# [solved] Promise SATA300 TX4 not working in SATA2...

## Fanck

Hi,

I use a 2.6.25 Kernel.

I recently installed a Promise SATA300 TX4 instead of my old SATA1 PCI card. My hard drive is found, I see the card with lspci:

```
00:08.0 Mass storage controller: Promise Technology, Inc. PDC40718 (SATA 300 TX4) (rev 02)
```

The problem is when I tested it with hdparm, all I got is:

```
*    SATA-I signaling speed (1.5Gb/s)
```

and with dmesg:

```
ata4: SATA link up 1.5 Gbps (SStatus 113 SControl 300)
```

Did I miss something? how can I enable SATA2?

My HD is a 1To Samsung.

Thanks in advance.Last edited by Fanck on Wed Nov 12, 2008 6:33 am; edited 1 time in total

----------

## f4u5t

 *Fanck wrote:*   

> Hi,
> 
> I use a 2.6.25 Kernel.
> 
> I recently installed a Promise SATA300 TX4 instead of my old SATA1 PCI card. My hard drive is found, I see the card with lspci:
> ...

 

Here is what I have.

```

00:0a.0 Mass storage controller: Promise Technology, Inc. PDC40718 (SATA 300 TX4) (rev 02)

```

What hdparm command did you use?

And here is a drive from dmesg:

```

ata1: SATA link up 3.0 Gbps (SStatus 123 SControl 300)

```

Also do you have CONFIG_SATA_PROMISE=y in your kernel config?
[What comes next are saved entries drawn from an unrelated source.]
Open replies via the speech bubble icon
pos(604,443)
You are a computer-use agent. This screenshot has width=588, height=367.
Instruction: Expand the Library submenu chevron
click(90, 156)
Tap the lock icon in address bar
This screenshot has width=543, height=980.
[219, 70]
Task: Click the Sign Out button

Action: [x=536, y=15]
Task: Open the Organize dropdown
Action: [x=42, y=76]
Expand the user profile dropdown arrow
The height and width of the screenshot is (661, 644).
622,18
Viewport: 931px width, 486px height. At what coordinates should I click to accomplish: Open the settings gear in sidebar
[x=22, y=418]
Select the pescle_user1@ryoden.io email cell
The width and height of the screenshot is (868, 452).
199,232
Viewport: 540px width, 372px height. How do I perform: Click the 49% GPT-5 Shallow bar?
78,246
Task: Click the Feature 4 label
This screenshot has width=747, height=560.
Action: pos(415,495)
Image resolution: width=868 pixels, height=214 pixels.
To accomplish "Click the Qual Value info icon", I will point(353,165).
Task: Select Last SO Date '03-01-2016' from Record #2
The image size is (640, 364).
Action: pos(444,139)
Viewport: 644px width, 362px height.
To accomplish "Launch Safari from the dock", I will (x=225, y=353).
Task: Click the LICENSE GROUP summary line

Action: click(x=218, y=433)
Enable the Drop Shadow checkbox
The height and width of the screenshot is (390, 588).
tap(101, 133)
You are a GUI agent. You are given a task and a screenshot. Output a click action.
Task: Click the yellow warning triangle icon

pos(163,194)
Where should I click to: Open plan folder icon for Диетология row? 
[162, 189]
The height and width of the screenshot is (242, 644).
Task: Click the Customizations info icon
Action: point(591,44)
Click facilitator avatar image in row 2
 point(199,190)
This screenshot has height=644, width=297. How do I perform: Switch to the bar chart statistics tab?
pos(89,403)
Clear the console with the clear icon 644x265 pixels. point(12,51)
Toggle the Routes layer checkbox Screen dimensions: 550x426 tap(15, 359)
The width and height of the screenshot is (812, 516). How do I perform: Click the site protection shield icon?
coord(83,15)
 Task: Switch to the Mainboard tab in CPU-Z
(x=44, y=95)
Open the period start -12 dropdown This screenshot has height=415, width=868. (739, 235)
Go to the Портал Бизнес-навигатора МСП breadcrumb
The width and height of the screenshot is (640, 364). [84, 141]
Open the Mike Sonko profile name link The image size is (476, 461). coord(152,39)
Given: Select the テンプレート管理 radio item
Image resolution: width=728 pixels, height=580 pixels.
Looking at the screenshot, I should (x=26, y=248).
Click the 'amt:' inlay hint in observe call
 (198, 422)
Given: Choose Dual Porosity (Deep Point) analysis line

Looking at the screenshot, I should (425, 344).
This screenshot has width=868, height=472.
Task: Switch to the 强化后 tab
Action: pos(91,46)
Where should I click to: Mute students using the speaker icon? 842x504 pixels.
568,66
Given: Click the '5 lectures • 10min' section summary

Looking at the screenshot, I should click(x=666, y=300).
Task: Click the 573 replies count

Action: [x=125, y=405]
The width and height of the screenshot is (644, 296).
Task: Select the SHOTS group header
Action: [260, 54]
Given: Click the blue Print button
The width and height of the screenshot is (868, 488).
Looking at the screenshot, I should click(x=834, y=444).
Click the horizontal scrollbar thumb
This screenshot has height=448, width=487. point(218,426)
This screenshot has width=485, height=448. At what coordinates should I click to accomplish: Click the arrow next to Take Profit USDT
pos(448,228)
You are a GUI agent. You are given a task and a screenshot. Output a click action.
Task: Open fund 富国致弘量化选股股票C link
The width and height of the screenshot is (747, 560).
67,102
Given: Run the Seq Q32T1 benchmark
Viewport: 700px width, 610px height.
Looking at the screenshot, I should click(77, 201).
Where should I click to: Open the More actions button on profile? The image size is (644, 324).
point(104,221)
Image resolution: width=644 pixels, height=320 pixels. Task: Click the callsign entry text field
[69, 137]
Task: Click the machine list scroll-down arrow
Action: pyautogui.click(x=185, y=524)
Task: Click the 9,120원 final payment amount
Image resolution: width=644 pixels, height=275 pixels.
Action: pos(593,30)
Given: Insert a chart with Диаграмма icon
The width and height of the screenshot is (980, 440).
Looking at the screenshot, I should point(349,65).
I suspect the hard drive is only SATA1 (or jumpered to be so).

----------

## Fanck

I used:

```
hdparm -I /dev/sda | grep SATA
```

My drive is SATA 2, as it is written on it, and samsung did only 1 To model.

I also checked the jumpers, but they're only to set master/slave

"CONFIG_SATA_PROMISE=y" is also present in kernel .config

Right now I'm stuck cause I don't know what I've done wrong. Is there a way to switch SATA mode?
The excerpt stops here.